[START GIVEN DATA]
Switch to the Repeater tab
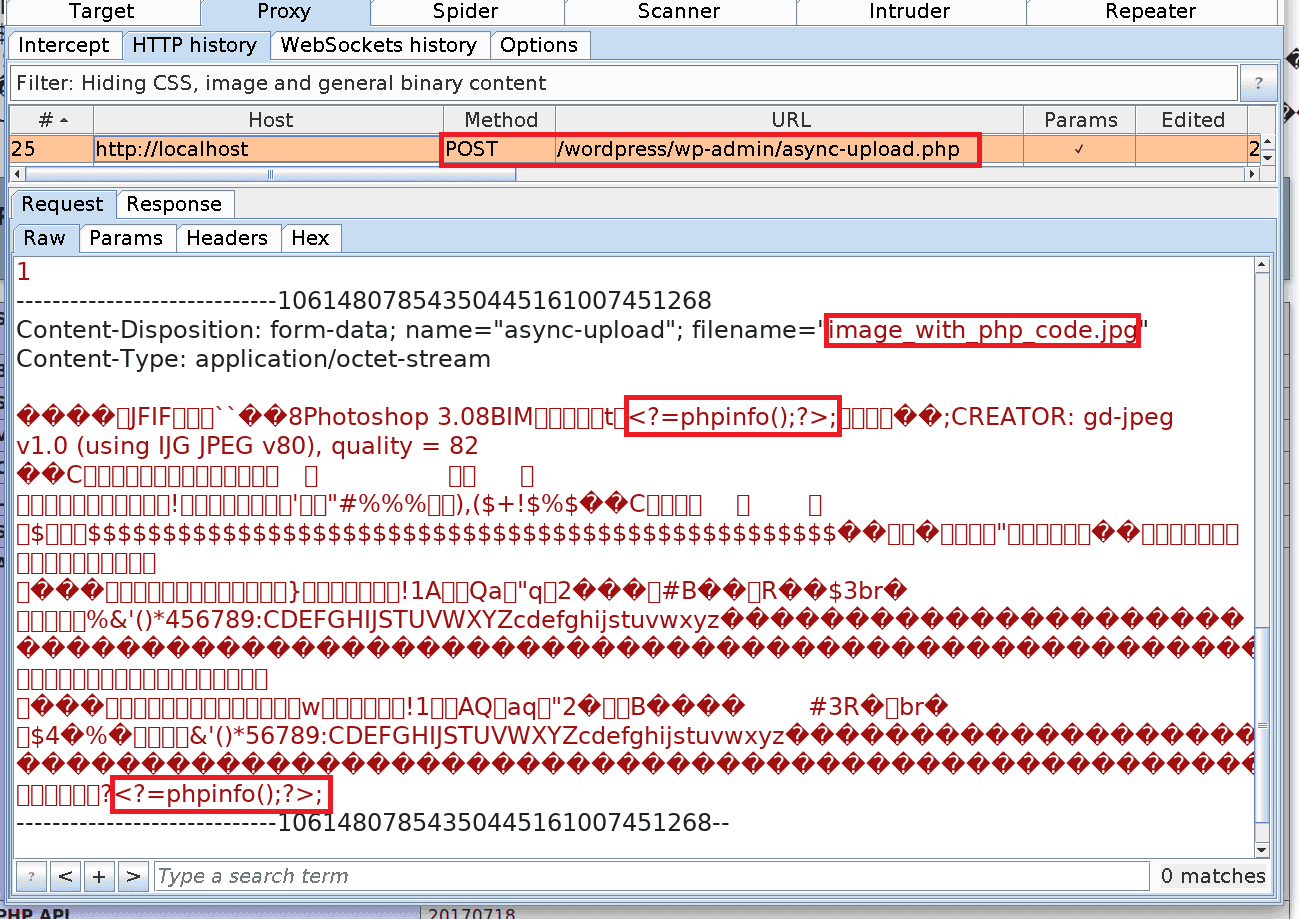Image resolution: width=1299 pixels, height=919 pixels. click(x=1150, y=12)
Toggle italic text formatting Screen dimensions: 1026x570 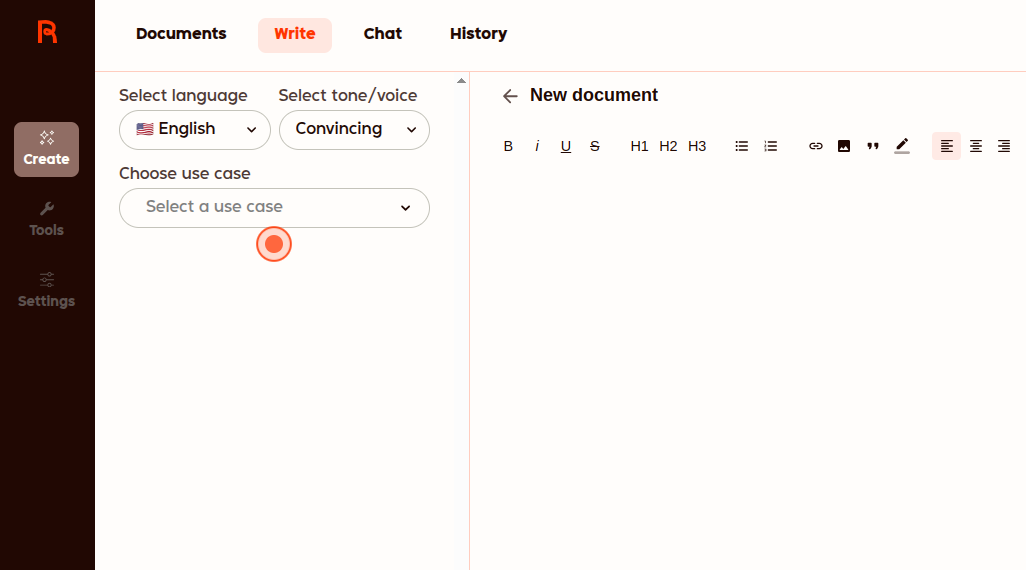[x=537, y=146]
[END GIVEN DATA]
[START GIVEN DATA]
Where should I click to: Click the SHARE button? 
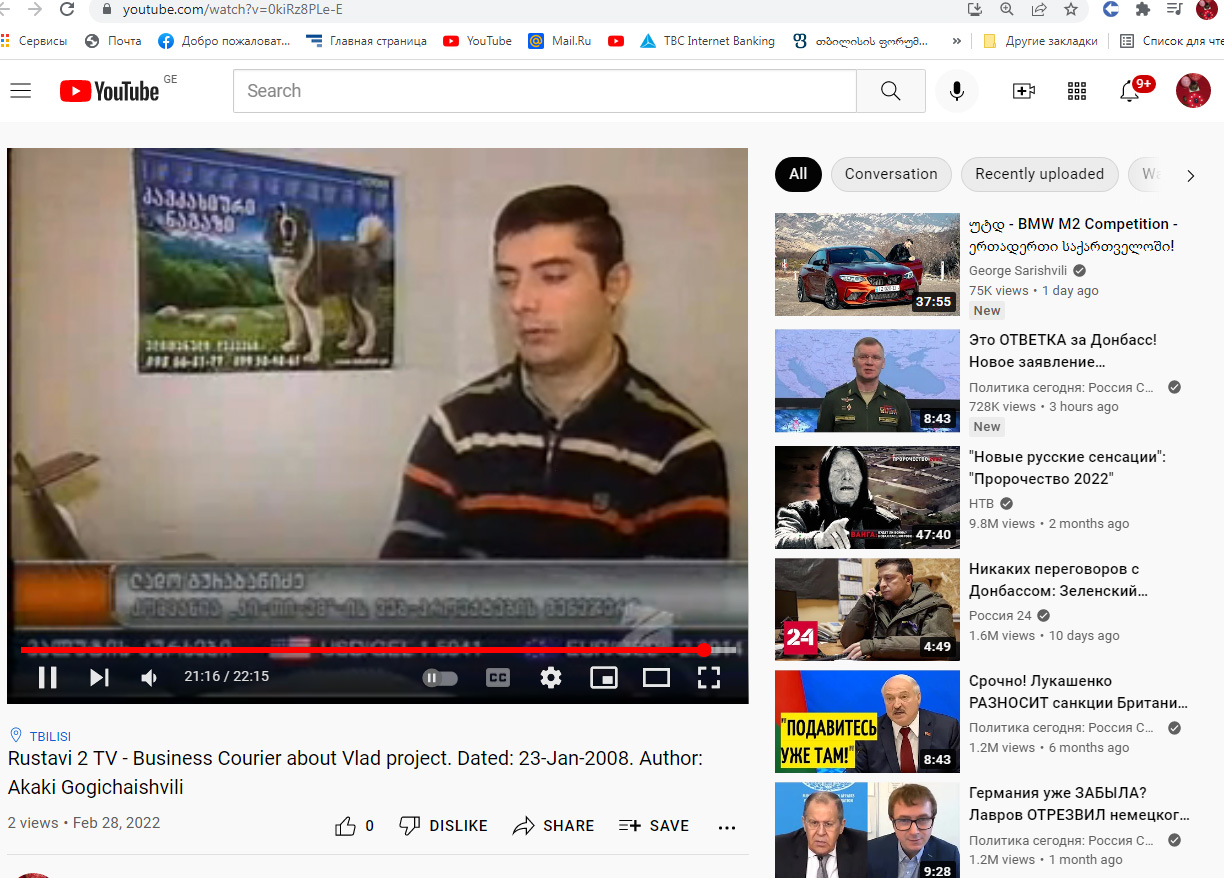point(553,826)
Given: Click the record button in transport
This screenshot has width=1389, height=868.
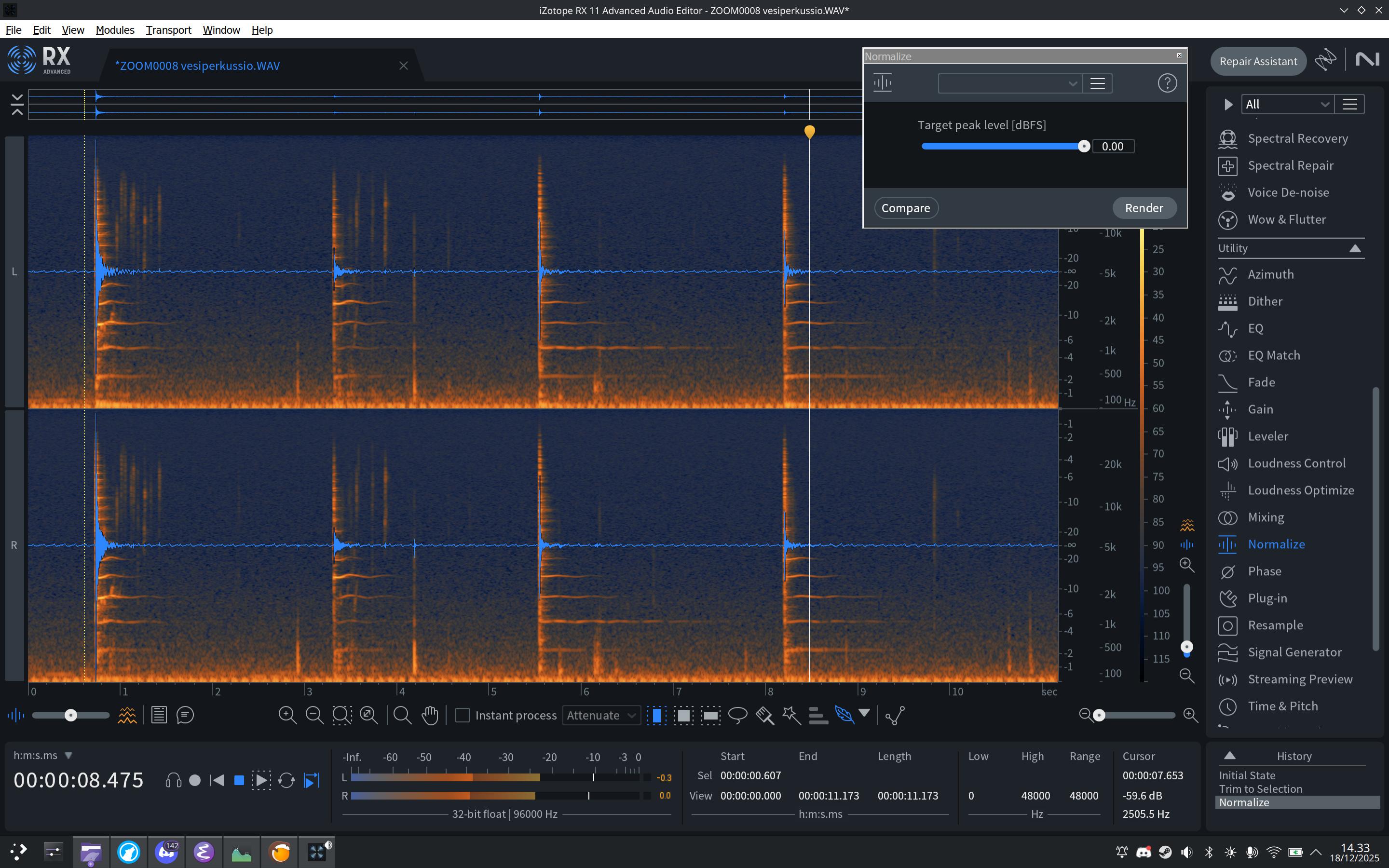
[END GIVEN DATA]
EXERCISE TASK:
Copy the part of the records that opens with the line containing "Given: Click the record button in transport" and closes with the line containing "This screenshot has width=1389, height=868.", putting "play button" in place of "record button" and changing nothing else.

SOLUTION FOR THIS TASK:
Given: Click the play button in transport
This screenshot has width=1389, height=868.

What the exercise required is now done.